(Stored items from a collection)
################
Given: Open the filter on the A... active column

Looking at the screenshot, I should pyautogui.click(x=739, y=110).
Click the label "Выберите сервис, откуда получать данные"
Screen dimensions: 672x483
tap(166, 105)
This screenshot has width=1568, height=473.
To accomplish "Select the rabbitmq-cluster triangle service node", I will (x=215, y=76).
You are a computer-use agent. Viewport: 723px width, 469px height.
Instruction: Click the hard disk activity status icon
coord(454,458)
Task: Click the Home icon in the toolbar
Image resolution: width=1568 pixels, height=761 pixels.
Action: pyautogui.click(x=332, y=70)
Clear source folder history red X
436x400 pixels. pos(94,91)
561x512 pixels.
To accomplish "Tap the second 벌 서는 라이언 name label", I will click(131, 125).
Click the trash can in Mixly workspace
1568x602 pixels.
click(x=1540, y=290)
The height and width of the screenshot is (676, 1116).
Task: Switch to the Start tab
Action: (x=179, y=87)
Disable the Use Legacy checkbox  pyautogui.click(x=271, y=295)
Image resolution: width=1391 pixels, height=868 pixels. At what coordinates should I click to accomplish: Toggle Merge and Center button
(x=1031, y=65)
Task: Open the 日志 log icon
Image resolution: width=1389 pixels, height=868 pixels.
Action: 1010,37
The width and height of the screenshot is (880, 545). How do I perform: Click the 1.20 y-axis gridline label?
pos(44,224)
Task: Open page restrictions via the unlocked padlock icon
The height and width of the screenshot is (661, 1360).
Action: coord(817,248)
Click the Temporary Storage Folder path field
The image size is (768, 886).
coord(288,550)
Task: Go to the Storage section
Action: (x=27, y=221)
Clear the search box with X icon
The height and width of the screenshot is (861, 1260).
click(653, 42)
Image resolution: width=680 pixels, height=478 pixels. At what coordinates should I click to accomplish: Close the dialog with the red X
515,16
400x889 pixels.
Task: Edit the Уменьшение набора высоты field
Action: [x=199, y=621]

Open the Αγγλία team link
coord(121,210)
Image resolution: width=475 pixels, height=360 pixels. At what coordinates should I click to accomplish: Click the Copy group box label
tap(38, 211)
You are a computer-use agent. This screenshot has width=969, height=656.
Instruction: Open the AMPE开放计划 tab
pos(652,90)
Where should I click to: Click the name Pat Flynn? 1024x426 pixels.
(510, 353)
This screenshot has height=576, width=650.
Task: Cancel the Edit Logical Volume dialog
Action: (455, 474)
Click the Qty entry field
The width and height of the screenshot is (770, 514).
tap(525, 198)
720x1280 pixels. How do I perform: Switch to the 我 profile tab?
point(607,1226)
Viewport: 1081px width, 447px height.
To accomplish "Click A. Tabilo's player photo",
################
**EXERCISE AIM**
Go through the entries and filter for lines holding the word "agent"; copy each match.

**OUTPUT FOR THIS TASK**
You are a computer-use agent. Viewport: 723px width, 469px height.
You are a computer-use agent. This screenshot has width=969, height=656.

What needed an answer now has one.